Jun 012017

Here is an interesting and very old blunderbuss – if it is as it seems it may be as early as the English Civil War (1642 – 1651) – certainly it is of a design that was current from about 1640 to 1670 at the latest as far as I can see – there can’t be many guns about from that date, so it may be something of a rarity and of significant historical importance – enough to keep one from ANY conjectural restoration work and anything but the most sensitive repairs !       Features that signify an early date are the general shape of the stock, the dog lock with flat plate and ‘teat’ tail, the sear pivoting on a vertical shaft, the barrel tang secured by a ‘nail’ from underneath, the ramrod pipe made from sheet and opened out to fix it and probably the key early feature – the cock secured by a post passing through the tumbler and pinned on the inside.  I’m not sure about the proof marks – London was using standard marks at that period but Birmingham was still 150 years from opening its first ordinance proof house – anything made in Commonwealth controlled parts   e.g London, would have used the Parliamentarian proof marks of a shield – I suspect that this has a private Birmingham proof mark along with the barrrel stamp E I T and another mark I cannot read.

Here are some photos ( taken with my travelling camera so not quite up to normal standard!)  – I’d welcome any ideas, particularly on the initials on the barrel stamp – they look like E I I or perhaps  E I T with a sun above.   One possibility for the maker is Edmund Truelocke (working 1660 – 1680?) with a shop in London.

The lock is held  in by 3 screws – an early feature.

Note absence of cock screw holding cock to tumbler – its pinned inside – see below.

Nail secures tang from underneath.

The trigger guard looks a little flimsy although they were often  made of flat strip and screwed onto the wood at that date, not inset.  

The trigger has been curled in a later way – a mistake.

There is a plain brass side plate that covers the whole flat – possibly original ?

From W Keith Neil and Backs  ‘ Great British Gunmakers 1540 to 1740’.  Note straight trigger and flat strip trigger guard.   The three screws taht hold the lock are in the same places, but this one has a slightly later (?) cock fixing.

  4 Responses to “17C Blunderbuss”

  1. EIT = East India Trading? Would be nice.

  2. Hi Tim.English lock 1640 to 1670, blunderbuss are unusual this early.the basic idea coming back to England from the low countries. (30 yr war).I haven’t got a copy but !For Commonwealth and Crown,
    English Gunmaker of the seventeenth century .by John.S.Cooper, may be helpful. Also illustration of
    these lock types in.Guns and Rifles of the world. by H.L Blackmore.

    • Hi Pete,
      My source for the dating was primarily Keith Neil & Back- ‘Great British Gunmakers 1540 to 1740’ which illustrates several similar locks, and a blunderbuss by W Phipps dated to 1660 that has a later lock with a screw holding the cock on but is otherwise very similar.
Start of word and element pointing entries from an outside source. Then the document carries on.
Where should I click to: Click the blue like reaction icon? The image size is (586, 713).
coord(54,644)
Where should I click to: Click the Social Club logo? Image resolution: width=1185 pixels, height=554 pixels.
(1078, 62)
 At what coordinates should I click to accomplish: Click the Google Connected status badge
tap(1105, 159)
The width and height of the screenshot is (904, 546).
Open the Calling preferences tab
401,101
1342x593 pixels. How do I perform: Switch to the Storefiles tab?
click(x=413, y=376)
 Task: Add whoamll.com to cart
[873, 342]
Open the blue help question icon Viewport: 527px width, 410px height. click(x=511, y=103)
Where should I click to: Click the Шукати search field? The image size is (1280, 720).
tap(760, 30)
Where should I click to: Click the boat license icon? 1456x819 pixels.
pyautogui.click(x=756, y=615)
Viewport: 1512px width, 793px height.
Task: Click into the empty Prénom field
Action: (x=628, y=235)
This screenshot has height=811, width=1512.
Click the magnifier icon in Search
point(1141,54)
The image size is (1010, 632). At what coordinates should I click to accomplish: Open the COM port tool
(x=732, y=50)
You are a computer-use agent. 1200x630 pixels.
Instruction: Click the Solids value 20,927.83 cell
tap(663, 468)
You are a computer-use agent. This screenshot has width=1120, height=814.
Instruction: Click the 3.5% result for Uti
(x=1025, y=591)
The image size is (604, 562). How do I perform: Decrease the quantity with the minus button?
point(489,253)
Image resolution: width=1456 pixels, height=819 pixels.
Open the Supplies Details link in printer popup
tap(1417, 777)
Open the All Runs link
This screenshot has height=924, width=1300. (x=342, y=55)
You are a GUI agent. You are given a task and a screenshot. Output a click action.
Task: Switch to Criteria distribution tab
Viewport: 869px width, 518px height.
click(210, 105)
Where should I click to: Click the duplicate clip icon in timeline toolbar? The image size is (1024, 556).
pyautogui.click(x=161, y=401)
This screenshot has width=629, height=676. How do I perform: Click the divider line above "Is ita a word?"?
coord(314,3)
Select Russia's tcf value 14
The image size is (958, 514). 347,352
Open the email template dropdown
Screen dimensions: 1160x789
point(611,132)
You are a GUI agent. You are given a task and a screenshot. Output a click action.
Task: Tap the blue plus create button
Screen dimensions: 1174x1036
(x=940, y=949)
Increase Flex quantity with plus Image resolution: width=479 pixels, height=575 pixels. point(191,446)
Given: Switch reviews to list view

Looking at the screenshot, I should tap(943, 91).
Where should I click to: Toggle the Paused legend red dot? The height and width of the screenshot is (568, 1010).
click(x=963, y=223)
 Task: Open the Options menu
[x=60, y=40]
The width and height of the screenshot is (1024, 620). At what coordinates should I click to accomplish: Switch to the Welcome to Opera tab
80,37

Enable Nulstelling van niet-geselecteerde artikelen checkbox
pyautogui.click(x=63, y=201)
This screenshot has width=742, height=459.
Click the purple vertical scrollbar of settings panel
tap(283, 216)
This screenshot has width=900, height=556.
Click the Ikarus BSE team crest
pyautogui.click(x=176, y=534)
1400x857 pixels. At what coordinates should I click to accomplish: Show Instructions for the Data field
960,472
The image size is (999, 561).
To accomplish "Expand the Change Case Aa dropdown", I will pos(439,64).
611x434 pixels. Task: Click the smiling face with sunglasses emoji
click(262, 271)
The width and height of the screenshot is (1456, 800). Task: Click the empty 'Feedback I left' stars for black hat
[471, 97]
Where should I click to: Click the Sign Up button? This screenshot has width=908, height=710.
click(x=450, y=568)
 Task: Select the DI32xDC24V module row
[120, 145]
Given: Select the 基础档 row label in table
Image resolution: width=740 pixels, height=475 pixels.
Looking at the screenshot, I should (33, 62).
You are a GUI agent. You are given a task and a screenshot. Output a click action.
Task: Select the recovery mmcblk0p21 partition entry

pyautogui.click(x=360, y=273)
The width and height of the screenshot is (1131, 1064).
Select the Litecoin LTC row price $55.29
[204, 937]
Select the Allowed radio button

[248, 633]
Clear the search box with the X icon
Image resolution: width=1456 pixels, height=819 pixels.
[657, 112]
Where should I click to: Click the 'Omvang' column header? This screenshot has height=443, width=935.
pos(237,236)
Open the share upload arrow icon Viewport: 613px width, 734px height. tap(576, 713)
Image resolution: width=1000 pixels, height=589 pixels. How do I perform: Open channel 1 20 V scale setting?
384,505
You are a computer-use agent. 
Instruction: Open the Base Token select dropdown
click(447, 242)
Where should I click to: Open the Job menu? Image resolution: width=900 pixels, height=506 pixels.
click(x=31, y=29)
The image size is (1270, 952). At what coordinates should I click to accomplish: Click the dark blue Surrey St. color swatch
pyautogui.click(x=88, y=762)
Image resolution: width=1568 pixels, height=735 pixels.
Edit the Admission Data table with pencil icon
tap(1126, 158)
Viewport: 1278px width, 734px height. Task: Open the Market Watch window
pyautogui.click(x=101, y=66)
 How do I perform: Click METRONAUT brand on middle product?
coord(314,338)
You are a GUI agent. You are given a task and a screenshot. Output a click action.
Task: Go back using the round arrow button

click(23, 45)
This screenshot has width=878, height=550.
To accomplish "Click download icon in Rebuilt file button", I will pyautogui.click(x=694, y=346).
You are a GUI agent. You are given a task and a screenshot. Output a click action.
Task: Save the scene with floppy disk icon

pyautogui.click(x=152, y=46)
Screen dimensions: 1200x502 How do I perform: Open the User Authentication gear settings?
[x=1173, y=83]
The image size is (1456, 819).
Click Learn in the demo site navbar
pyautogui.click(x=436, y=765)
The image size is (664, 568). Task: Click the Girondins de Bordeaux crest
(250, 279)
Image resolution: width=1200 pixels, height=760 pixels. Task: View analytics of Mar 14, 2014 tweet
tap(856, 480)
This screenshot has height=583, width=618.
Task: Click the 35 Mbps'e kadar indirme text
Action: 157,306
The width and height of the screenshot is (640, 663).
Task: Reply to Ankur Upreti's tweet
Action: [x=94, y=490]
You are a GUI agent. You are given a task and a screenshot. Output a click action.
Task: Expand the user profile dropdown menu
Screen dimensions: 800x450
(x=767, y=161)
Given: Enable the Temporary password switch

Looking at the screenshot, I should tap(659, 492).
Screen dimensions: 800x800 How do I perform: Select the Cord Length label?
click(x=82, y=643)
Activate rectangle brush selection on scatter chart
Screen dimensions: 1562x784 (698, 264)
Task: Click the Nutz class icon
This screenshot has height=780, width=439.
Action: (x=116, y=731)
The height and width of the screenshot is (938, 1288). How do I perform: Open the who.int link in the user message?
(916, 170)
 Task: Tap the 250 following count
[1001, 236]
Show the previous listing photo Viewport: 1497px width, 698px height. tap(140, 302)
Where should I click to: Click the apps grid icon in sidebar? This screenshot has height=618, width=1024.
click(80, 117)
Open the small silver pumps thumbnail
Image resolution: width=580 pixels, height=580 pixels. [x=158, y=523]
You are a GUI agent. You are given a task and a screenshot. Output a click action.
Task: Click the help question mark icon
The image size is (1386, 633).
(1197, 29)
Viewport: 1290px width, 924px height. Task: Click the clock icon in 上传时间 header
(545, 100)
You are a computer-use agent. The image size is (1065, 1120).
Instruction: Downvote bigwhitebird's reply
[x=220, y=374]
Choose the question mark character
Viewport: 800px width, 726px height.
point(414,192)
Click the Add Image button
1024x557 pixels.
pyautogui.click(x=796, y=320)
The other books don’t have a lot to say. It’s possible that the lock and barrel are not contemporary, but it looks ‘of a piece’for the most part. Probably my only reservation with it is the condition of the lock – its more or less without corrosion on the outside. In general it does look unworn so maybe that is OK?
      (The 30 years War was 1618 to 1648 so could be made some time in the 1650s.)